A palavra chave da reestruturação do sistema produtivo fordista passa a
ser flexibilização, exatamente oposta à rigidez do antigo regime. A
flexibilidade compreende cinco formatos: os equipamentos de produção são
flexíveis, o que permite uma organização produtiva; a capacidade dos
trabalhadores em compreender a produção como um todo permite que se desloquem
pelas etapas de produção; a desburocratização e a agilidade em termos jurídicos
e de ação; a sensibilidade dos salários pela situação econômica geral; por fim,
o desvencilhamento, por parte da empresa, das regulamentações públicas, tendo [a
empresa] maior liberdade de ação. (BENKO, 1996)
Outra
mudança essencial decorrente da crise do fordismo foi a busca por novos nichos
de mercado, representada por uma demanda menor de produtos, muitas vezes mais
exclusivos e feitos em uma escala reduzida, mas que representam enormes ganhos
em relação aos produtos feitos em grande escala. Isso fez com que as empresas
tivessem que se adaptar a segmentos de mercado, lançando novos modelos e novos
produtos em uma escala muito mais rápida, para vendê-los em um mercado cada vez
mais competitivo e saturado.
Essas
inovações tiveram maior e mais rápida inserção nas pequenas empresas que
conseguiram se adaptar mais facilmente às novas tendências do mercado. Esse
fenômeno de reestruturação inovativa foi evidenciado de forma mais efetiva em
empresas de setores tradicionais do norte da Itália,
que se organizaram em rede de produção dinâmicas, baseadas na especialização, no
aumento da produtividade e da qualidade dos produtos. Essas aglomerações
geográficas de pequenas empresas ficaram conhecidas como distritos
marshallianos, (BECATTINI, 1994) nome dado em virtude dos estudos realizados
sobre tais aglomerações pelo economista britânico Alfred Mashall. Tais distritos
têm grande dimensão territorial e são associados como distritos da “Terceira
Itália”
(VEIGA, 2002)
Para
alguns autores (BENKO, 1996; BOYER, 1990; LIPIETZ, 1988) a mudança de paradigma
produtivo é chamado de pós-fordismo
ou acumulação flexível,
sendo que este deve ser visto como uma transformação do modelo fordista de
produção. Essa mudança deve ser entendida dentro do quadro de transformações
ocorridas nas instituições sociais que regiam o fordismo.
Já
Castells (1999), diferentemente, afirma que não houve um pós-fordismo com a
crise do modelo de crescimento, e sim uma reestruturação do sistema que mantém
suas bases mesmo que de forma mais flexível.

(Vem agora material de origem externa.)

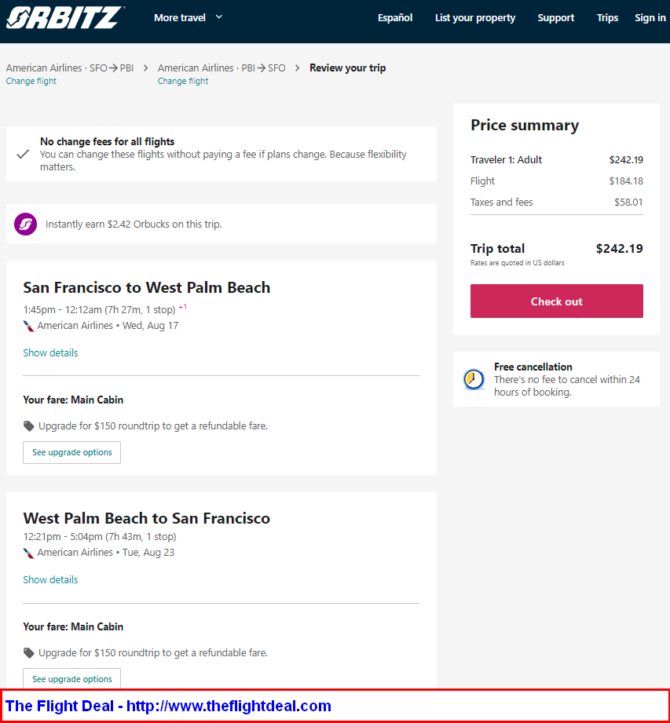Click the American Airlines logo for Aug 23 flight

(x=29, y=553)
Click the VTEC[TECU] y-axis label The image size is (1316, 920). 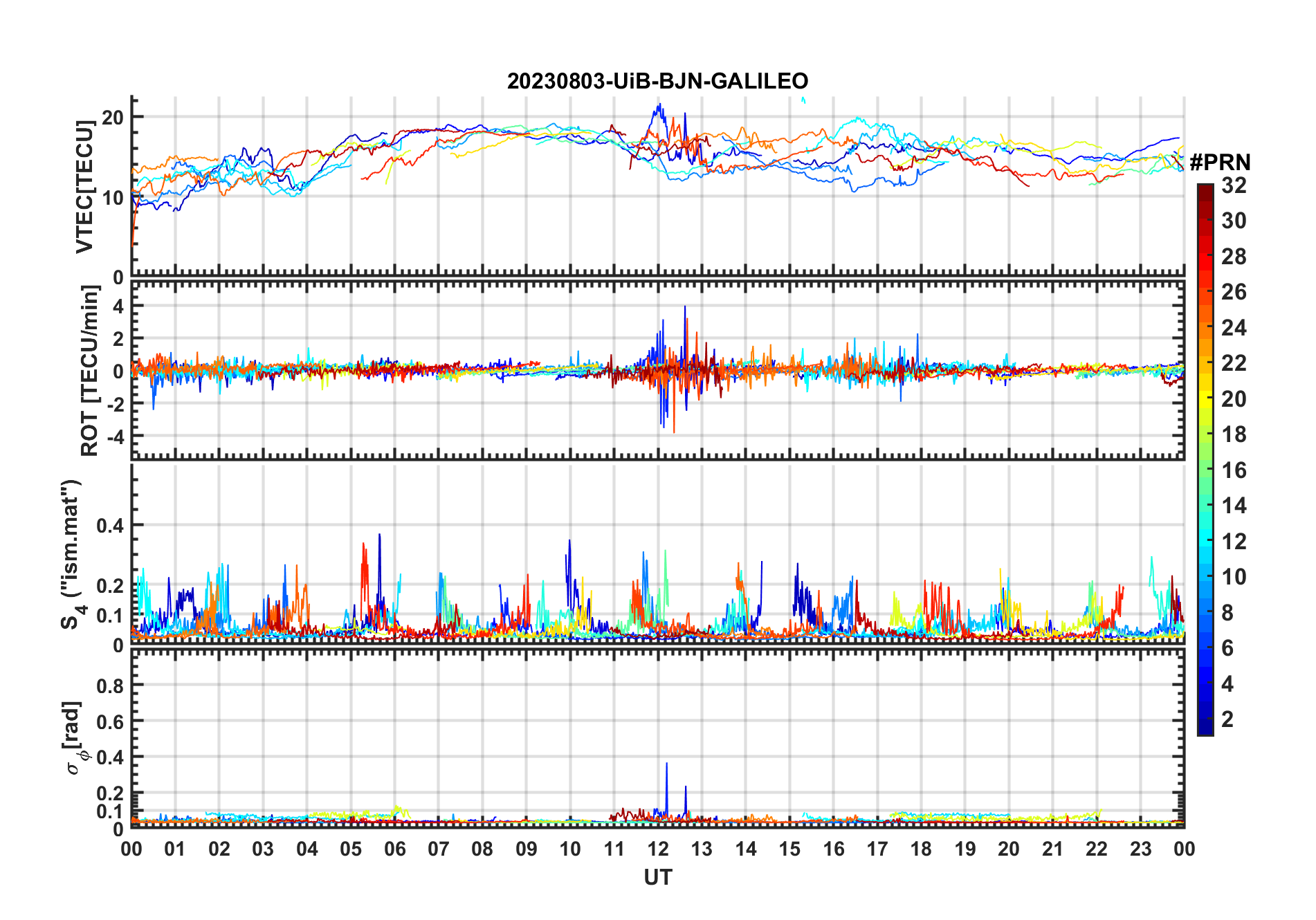coord(84,187)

O autor chama essa nova fase de
fordismo flexível, pois as formas estruturais do fordismo, como a produção em
massa, os ganhos de produtividade, entre outros, não foram superadas pelas novas
formas de organização da produção. O que ocorreu foi a reestruturação do
fordismo em novas bases mais maleáveis, ancoradas em uma produção mais
segmentada, onde passam a predominar processos de terceirização e
subcontratação.
As
tendências teóricas podem divergir entre o pós-fordismo ou fordismo flexível.
Aqui sugeriu-se, então, um chamado sistema produtivo flexível.
Tendo, então, o entendimento da passagem de paradigma produtivo, podemos dar um
passo para novas abordagens analíticas que surgiram diante da crise, sua
superação e posterior estabelecimento de uma nova ordem. Este passo é dado aqui
pela Teoria da Regulação, uma teoria econômica, que surge da crise e se
apresenta como uma nova abordagem teórica para análise da evolução do
capitalismo.
III. Breve Exposição
da Teoria de Regulação
Os
primórdios da Teoria da Regulação se concentram na publicação de Michel Aglietta
de, no original, Régulation et crises du
capitalisme em 1976,
e também no relatório Cepremap-Cordes
em 1977. A obra de Aglietta fornece as primeiras hipóteses do programa de
pesquisa regulacionista. As bases de análise da Teoria da Regulação são a crise
do capitalismo e sua principal forma de produção dos dias de então, o fordismo.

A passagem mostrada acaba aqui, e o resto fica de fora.